_EXERCISE DESCRIPTION_
Copy out all the entries shown below, exactly as they appear.

_RECORDED INFORMATION_
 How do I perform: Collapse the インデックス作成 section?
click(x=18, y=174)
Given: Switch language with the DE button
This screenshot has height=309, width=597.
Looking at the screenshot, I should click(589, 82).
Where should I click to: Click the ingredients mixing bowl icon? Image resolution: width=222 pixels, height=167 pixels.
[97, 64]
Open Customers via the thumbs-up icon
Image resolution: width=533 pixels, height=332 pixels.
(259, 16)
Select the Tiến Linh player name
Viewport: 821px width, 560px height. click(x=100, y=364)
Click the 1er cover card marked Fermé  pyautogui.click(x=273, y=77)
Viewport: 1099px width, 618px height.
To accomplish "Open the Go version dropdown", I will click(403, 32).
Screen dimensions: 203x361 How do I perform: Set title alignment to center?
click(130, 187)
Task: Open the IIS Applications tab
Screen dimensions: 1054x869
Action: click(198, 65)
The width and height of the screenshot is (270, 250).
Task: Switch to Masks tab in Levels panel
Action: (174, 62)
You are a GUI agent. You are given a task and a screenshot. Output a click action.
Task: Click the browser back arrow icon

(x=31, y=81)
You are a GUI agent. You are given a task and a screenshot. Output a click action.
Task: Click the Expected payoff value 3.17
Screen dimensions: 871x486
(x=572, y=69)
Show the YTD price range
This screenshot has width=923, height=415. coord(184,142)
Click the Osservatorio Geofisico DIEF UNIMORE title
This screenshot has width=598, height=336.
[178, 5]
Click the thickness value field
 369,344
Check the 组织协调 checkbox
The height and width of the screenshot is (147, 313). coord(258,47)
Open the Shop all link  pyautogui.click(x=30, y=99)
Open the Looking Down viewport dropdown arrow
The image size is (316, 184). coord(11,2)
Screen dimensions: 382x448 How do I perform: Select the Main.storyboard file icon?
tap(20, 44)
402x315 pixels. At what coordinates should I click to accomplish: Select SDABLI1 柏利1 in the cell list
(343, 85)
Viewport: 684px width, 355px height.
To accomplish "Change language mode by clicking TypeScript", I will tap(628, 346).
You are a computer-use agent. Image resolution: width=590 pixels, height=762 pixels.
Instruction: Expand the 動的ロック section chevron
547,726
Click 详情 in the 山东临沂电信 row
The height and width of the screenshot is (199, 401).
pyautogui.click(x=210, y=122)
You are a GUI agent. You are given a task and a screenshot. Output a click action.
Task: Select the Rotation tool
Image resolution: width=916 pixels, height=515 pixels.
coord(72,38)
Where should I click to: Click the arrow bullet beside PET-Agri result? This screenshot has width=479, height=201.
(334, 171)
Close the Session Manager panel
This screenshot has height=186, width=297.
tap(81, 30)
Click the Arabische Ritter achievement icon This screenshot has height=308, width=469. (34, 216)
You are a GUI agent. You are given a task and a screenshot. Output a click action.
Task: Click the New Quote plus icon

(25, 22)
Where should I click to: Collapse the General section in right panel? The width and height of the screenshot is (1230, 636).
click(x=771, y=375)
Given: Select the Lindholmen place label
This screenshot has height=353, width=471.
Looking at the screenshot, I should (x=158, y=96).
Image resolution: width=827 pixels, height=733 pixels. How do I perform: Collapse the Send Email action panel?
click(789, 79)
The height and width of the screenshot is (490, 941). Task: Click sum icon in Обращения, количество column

_RESPONSE_
 How do I perform: Collapse the インデックス作成 section?
click(x=18, y=174)
Given: Switch language with the DE button
This screenshot has height=309, width=597.
Looking at the screenshot, I should click(589, 82).
Where should I click to: Click the ingredients mixing bowl icon? Image resolution: width=222 pixels, height=167 pixels.
[97, 64]
Open Customers via the thumbs-up icon
Image resolution: width=533 pixels, height=332 pixels.
(259, 16)
Select the Tiến Linh player name
Viewport: 821px width, 560px height. click(x=100, y=364)
Click the 1er cover card marked Fermé  pyautogui.click(x=273, y=77)
Viewport: 1099px width, 618px height.
To accomplish "Open the Go version dropdown", I will click(403, 32).
Screen dimensions: 203x361 How do I perform: Set title alignment to center?
click(130, 187)
Task: Open the IIS Applications tab
Screen dimensions: 1054x869
Action: click(198, 65)
The width and height of the screenshot is (270, 250).
Task: Switch to Masks tab in Levels panel
Action: (174, 62)
You are a GUI agent. You are given a task and a screenshot. Output a click action.
Task: Click the browser back arrow icon

(x=31, y=81)
You are a GUI agent. You are given a task and a screenshot. Output a click action.
Task: Click the Expected payoff value 3.17
Screen dimensions: 871x486
(x=572, y=69)
Show the YTD price range
This screenshot has width=923, height=415. coord(184,142)
Click the Osservatorio Geofisico DIEF UNIMORE title
This screenshot has width=598, height=336.
[178, 5]
Click the thickness value field
 369,344
Check the 组织协调 checkbox
The height and width of the screenshot is (147, 313). coord(258,47)
Open the Shop all link  pyautogui.click(x=30, y=99)
Open the Looking Down viewport dropdown arrow
The image size is (316, 184). coord(11,2)
Screen dimensions: 382x448 How do I perform: Select the Main.storyboard file icon?
tap(20, 44)
402x315 pixels. At what coordinates should I click to accomplish: Select SDABLI1 柏利1 in the cell list
(343, 85)
Viewport: 684px width, 355px height.
To accomplish "Change language mode by clicking TypeScript", I will tap(628, 346).
You are a computer-use agent. Image resolution: width=590 pixels, height=762 pixels.
Instruction: Expand the 動的ロック section chevron
547,726
Click 详情 in the 山东临沂电信 row
The height and width of the screenshot is (199, 401).
pyautogui.click(x=210, y=122)
You are a GUI agent. You are given a task and a screenshot. Output a click action.
Task: Select the Rotation tool
Image resolution: width=916 pixels, height=515 pixels.
coord(72,38)
Where should I click to: Click the arrow bullet beside PET-Agri result? This screenshot has width=479, height=201.
(334, 171)
Close the Session Manager panel
This screenshot has height=186, width=297.
tap(81, 30)
Click the Arabische Ritter achievement icon This screenshot has height=308, width=469. (34, 216)
You are a GUI agent. You are given a task and a screenshot. Output a click action.
Task: Click the New Quote plus icon

(25, 22)
Where should I click to: Collapse the General section in right panel? The width and height of the screenshot is (1230, 636).
click(x=771, y=375)
Given: Select the Lindholmen place label
This screenshot has height=353, width=471.
Looking at the screenshot, I should (x=158, y=96).
Image resolution: width=827 pixels, height=733 pixels. How do I perform: Collapse the Send Email action panel?
click(789, 79)
The height and width of the screenshot is (490, 941). Task: Click sum icon in Обращения, количество column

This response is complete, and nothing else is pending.